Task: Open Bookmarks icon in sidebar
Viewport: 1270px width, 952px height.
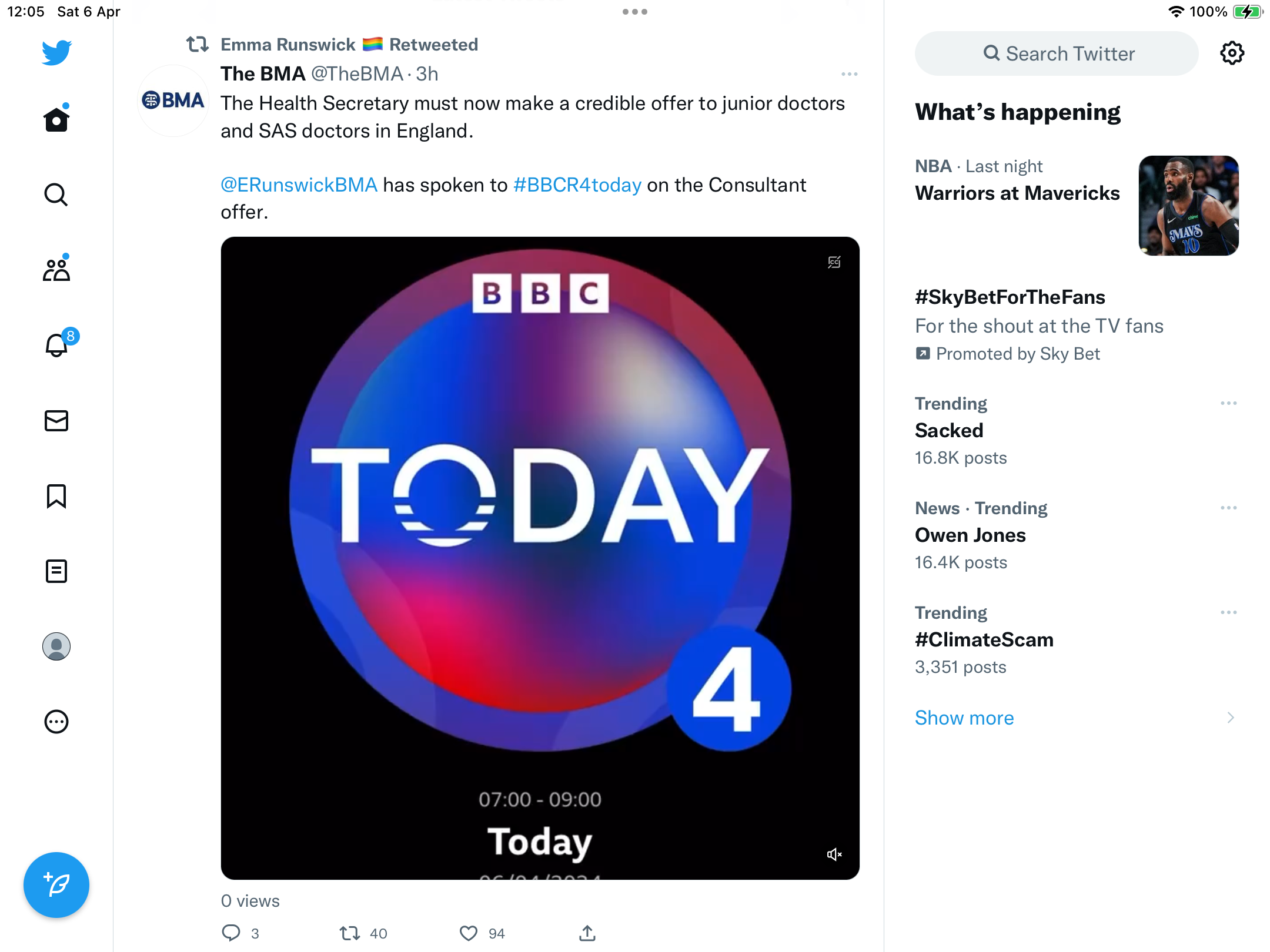Action: tap(56, 496)
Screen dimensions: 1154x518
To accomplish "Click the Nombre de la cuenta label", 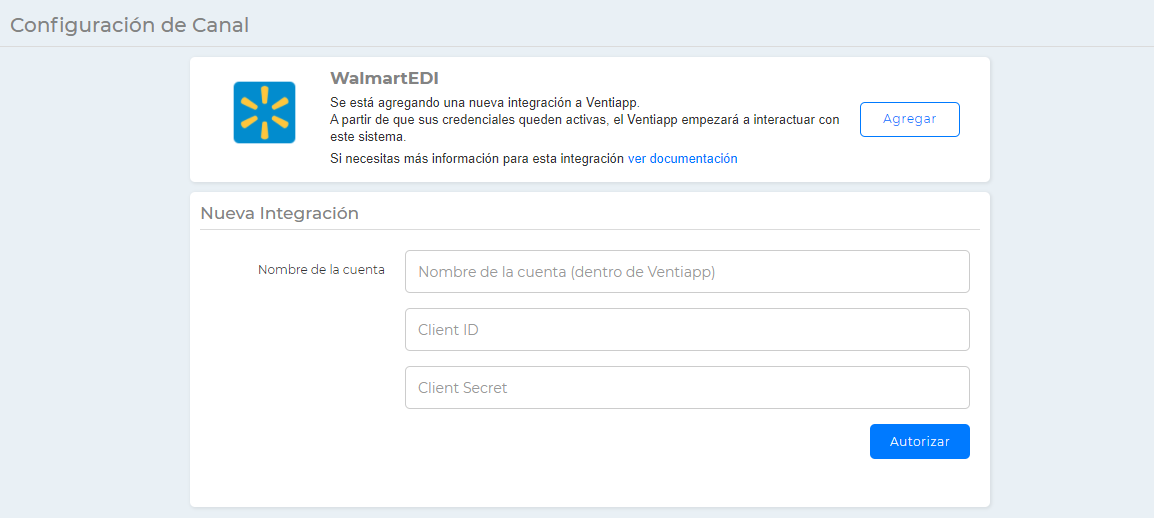I will click(321, 270).
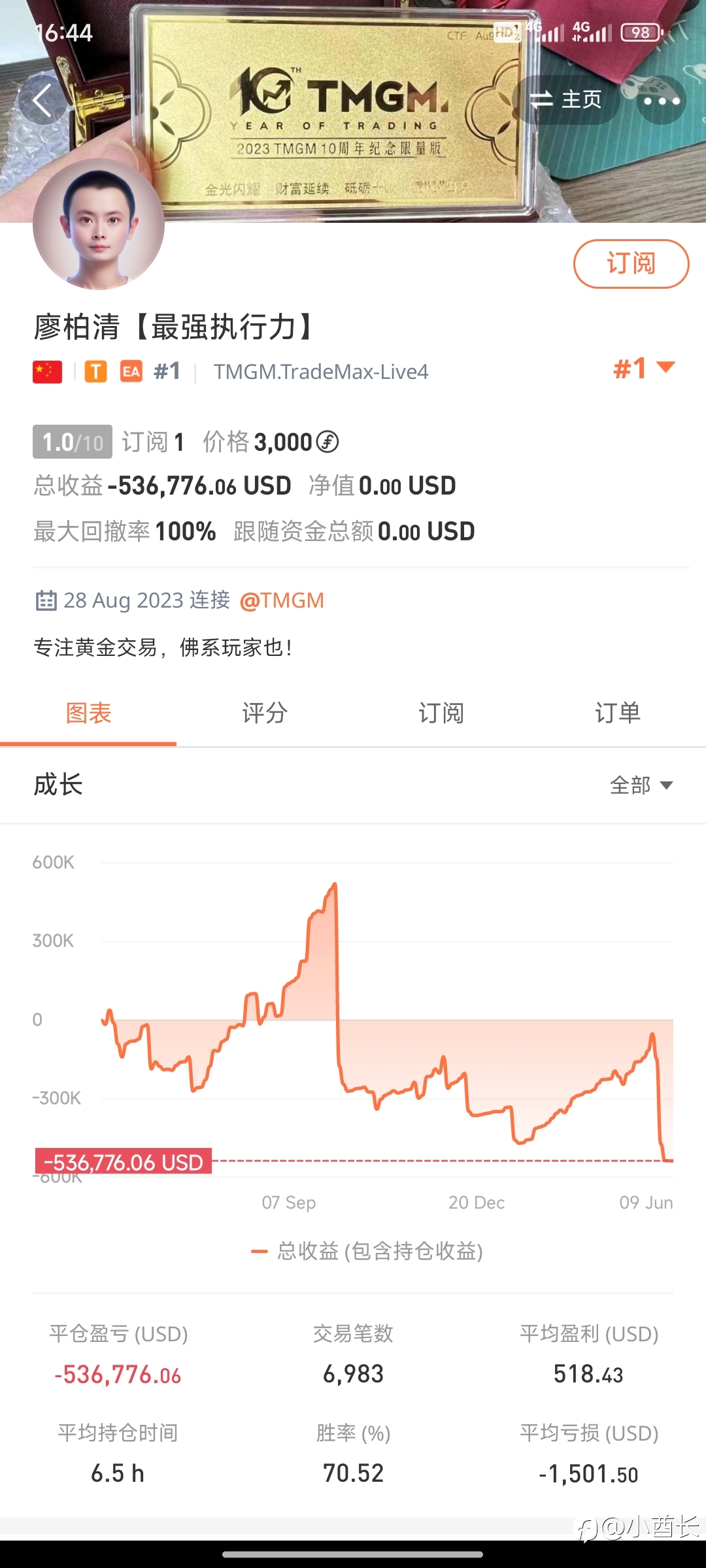The width and height of the screenshot is (706, 1568).
Task: Open the 订单 tab
Action: (x=618, y=713)
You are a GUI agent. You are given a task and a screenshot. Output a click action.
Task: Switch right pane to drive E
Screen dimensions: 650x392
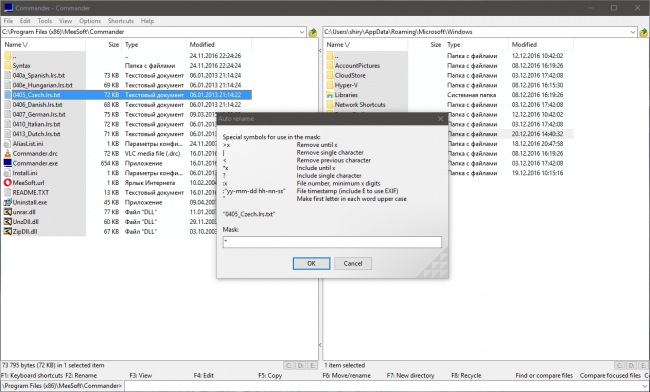point(643,365)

******

REQUIREMENT: The answer must be an exact transcription of the lines from the one holding "Task: Switch right pane to drive E" to the last line of the entries above, with no pictures and nothing else.

SOLUTION:
Task: Switch right pane to drive E
Screen dimensions: 650x392
point(643,365)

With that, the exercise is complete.